*Dataset entries*:
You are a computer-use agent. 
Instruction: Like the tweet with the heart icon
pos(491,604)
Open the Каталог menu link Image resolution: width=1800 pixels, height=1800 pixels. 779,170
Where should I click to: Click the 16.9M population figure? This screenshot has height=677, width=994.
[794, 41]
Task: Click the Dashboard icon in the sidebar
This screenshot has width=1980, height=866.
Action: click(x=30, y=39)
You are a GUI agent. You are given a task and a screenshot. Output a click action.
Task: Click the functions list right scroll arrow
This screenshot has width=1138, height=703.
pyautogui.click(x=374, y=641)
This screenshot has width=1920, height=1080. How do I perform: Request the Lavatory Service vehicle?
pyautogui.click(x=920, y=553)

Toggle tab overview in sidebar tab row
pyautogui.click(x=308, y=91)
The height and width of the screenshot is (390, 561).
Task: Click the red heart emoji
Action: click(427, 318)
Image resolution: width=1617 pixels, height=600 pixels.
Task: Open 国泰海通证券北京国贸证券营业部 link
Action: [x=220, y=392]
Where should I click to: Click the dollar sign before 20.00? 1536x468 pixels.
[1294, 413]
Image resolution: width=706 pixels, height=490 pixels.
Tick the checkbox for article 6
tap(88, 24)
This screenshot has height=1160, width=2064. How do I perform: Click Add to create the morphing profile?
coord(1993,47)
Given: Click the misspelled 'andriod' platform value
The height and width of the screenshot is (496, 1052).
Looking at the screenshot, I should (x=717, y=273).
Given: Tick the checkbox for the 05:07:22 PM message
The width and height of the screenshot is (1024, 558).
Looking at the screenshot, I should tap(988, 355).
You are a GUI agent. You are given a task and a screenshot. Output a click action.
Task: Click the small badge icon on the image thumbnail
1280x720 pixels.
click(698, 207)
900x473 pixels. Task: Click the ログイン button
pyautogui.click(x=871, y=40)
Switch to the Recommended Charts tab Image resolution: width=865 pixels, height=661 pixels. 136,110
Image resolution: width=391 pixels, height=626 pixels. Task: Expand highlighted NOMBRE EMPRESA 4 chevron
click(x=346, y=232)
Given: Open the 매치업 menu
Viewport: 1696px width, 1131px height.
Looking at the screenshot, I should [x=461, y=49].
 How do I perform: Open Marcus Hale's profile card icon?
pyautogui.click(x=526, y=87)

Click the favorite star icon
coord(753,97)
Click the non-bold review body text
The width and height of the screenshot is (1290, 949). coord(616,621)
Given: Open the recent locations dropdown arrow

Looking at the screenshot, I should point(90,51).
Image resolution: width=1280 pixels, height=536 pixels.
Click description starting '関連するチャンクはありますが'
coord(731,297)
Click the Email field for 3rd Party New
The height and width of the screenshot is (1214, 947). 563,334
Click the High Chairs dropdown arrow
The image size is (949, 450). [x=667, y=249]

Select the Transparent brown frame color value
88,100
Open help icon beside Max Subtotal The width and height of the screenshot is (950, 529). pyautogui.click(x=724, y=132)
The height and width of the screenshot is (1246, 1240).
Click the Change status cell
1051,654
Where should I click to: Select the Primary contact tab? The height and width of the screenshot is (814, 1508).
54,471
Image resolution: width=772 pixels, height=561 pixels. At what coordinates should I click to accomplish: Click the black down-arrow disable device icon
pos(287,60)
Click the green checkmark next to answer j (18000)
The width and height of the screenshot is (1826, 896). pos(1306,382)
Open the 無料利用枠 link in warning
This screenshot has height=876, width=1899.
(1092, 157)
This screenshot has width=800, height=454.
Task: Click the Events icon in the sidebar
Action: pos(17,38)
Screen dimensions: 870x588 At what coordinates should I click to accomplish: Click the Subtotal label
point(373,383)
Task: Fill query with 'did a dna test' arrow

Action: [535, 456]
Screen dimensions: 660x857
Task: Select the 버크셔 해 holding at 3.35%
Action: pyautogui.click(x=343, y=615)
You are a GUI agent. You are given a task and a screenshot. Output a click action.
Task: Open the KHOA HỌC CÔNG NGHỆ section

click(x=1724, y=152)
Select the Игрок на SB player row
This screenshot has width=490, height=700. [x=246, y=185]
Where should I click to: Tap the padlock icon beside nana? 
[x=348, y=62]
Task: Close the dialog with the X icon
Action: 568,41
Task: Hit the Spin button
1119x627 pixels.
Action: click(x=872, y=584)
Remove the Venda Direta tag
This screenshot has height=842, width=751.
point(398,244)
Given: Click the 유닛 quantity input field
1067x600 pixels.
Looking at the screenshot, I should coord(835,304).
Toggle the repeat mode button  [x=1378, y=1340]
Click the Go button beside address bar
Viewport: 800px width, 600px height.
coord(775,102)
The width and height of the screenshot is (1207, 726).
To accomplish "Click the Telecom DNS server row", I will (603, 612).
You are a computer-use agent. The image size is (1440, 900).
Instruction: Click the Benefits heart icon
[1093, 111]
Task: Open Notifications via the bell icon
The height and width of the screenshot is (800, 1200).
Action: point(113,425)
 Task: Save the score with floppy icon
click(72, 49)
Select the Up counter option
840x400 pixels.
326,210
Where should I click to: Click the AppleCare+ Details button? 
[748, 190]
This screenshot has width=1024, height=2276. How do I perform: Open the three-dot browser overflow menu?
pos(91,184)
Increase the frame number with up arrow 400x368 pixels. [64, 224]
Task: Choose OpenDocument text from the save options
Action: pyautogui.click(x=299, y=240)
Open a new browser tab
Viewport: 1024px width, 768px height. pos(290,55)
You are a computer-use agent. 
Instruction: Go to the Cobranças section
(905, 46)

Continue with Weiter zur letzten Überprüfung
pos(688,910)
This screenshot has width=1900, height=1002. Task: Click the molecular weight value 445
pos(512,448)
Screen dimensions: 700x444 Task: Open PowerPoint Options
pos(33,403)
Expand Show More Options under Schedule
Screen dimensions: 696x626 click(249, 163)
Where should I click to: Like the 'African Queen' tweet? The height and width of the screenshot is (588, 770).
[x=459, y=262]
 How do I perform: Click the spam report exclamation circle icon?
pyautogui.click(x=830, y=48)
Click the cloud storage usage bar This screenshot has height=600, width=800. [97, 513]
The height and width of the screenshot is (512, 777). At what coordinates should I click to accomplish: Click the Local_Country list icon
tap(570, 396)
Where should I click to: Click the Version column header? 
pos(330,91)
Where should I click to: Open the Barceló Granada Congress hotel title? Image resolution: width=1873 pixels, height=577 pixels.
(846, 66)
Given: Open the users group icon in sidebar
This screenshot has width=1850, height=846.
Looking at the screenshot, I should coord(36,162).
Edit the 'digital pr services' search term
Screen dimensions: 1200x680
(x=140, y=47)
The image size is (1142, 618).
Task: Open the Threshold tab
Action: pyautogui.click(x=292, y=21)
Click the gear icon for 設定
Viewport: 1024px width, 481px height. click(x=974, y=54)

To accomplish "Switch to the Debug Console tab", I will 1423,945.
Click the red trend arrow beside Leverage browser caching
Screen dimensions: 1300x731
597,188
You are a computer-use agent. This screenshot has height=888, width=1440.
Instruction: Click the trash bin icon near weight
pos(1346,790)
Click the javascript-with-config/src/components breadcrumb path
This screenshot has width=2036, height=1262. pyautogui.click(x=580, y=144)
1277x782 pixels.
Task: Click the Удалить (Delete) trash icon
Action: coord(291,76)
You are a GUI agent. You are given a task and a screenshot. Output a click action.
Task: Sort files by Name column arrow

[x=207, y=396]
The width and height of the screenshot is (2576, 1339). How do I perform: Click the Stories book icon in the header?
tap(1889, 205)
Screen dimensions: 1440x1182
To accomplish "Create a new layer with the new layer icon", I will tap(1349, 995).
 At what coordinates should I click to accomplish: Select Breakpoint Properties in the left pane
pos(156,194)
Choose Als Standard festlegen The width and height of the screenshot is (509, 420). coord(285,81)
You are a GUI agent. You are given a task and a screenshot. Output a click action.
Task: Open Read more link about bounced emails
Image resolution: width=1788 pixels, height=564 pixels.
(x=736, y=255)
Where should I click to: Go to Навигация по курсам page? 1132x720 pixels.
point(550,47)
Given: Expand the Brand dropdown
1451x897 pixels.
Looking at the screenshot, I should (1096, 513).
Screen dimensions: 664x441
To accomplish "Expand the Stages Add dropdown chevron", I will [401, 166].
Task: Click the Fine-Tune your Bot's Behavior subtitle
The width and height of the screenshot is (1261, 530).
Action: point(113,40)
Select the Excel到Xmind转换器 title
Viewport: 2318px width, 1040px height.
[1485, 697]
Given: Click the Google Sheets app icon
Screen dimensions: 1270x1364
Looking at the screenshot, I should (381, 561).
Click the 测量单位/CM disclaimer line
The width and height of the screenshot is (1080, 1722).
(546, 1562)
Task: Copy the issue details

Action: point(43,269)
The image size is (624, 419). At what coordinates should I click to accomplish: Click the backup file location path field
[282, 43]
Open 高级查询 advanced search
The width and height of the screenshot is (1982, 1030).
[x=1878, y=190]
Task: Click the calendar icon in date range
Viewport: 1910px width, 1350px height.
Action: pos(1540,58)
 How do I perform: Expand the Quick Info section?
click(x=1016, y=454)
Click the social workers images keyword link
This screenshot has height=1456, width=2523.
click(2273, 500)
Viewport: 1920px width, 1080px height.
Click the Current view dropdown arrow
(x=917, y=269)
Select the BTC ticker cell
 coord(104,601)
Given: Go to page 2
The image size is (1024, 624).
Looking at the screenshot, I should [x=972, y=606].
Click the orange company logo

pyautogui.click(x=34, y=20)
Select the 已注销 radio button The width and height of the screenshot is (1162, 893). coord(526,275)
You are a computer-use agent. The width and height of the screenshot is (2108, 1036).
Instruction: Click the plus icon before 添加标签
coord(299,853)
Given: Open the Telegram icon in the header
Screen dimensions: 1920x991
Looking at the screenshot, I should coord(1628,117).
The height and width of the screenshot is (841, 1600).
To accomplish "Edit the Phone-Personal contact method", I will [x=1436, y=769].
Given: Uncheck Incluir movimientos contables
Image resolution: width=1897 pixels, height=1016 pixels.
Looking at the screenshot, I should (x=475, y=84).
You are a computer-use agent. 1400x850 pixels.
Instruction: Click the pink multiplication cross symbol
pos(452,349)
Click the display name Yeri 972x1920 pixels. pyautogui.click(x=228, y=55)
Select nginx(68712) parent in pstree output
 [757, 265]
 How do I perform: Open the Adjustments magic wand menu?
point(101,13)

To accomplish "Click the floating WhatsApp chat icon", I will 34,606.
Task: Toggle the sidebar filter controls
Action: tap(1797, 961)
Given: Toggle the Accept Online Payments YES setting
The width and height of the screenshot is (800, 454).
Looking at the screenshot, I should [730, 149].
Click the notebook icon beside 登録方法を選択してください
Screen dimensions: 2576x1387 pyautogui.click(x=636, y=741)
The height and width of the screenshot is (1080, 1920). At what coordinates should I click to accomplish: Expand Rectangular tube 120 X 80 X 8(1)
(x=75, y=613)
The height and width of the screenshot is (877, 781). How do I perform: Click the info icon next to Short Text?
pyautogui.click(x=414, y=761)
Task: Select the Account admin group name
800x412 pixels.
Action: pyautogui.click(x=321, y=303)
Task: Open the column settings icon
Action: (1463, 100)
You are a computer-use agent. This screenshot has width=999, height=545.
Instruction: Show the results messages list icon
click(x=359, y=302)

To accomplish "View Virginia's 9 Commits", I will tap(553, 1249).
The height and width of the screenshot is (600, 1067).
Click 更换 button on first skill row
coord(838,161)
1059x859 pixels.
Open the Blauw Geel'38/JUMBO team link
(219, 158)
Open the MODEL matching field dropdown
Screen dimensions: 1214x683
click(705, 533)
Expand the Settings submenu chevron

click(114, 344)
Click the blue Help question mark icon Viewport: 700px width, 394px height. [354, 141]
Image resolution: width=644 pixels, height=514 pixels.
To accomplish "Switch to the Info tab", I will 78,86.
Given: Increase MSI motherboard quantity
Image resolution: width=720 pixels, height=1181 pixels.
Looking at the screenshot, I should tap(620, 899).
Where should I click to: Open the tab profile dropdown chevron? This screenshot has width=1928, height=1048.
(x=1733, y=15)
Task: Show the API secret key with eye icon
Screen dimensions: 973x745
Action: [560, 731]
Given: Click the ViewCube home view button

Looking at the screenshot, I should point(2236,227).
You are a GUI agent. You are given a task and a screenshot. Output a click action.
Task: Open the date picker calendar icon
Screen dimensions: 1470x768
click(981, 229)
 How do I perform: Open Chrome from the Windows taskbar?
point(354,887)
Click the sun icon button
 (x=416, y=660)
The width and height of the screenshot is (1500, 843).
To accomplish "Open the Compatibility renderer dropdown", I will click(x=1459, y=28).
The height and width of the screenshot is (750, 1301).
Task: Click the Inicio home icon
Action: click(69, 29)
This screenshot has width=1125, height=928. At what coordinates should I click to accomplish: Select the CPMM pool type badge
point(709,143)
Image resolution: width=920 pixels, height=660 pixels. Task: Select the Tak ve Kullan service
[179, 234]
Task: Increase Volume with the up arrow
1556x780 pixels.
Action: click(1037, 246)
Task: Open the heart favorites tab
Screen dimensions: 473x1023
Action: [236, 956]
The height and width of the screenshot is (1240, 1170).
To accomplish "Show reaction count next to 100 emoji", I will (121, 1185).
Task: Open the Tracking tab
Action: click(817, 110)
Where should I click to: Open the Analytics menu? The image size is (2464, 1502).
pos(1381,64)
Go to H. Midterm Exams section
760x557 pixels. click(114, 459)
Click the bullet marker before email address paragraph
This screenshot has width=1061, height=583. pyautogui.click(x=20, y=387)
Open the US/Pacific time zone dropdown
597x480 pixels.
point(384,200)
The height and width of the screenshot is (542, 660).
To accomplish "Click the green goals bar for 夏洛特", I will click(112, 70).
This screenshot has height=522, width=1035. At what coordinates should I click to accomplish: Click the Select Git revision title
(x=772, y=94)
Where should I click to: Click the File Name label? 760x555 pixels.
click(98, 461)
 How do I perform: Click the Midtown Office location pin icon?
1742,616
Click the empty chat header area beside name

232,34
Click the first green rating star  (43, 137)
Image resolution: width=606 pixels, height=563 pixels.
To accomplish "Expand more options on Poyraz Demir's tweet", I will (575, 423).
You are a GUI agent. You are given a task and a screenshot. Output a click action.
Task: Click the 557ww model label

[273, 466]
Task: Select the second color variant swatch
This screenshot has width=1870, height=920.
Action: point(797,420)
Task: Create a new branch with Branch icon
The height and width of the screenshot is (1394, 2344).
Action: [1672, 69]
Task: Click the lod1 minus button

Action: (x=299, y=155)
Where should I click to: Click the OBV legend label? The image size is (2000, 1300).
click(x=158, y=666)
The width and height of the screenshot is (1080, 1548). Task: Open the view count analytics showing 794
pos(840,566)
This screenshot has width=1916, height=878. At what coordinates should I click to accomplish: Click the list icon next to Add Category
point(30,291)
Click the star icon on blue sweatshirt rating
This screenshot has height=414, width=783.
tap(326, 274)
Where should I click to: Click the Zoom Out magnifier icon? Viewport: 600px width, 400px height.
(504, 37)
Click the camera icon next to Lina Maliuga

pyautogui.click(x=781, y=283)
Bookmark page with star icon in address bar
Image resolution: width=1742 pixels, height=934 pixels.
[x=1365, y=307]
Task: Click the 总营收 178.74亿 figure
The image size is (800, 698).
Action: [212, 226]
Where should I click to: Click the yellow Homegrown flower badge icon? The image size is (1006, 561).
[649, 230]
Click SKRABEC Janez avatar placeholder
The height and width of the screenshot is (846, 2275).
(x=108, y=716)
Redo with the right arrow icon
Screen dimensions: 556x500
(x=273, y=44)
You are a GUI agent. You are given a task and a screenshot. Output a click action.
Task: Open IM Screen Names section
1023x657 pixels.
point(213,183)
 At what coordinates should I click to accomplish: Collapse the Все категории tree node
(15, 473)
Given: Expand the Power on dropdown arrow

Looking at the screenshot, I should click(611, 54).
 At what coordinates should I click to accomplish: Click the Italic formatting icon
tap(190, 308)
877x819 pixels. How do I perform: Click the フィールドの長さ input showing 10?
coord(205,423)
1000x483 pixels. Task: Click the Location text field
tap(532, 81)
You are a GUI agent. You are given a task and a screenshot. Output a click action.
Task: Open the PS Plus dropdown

*Your instructions*: Format the lines of the material above, from the line containing "Where should I click to: Click the dollar" through the line containing "coord(1993,47)", inclusive, as a JSON list of strings with one string per line, omitting any blank lines.

*Exercise solution*:
[
  "Where should I click to: Click the dollar sign before 20.00? 1536x468 pixels.",
  "[1294, 413]",
  "Image resolution: width=706 pixels, height=490 pixels.",
  "Tick the checkbox for article 6",
  "tap(88, 24)",
  "This screenshot has height=1160, width=2064. How do I perform: Click Add to create the morphing profile?",
  "coord(1993,47)"
]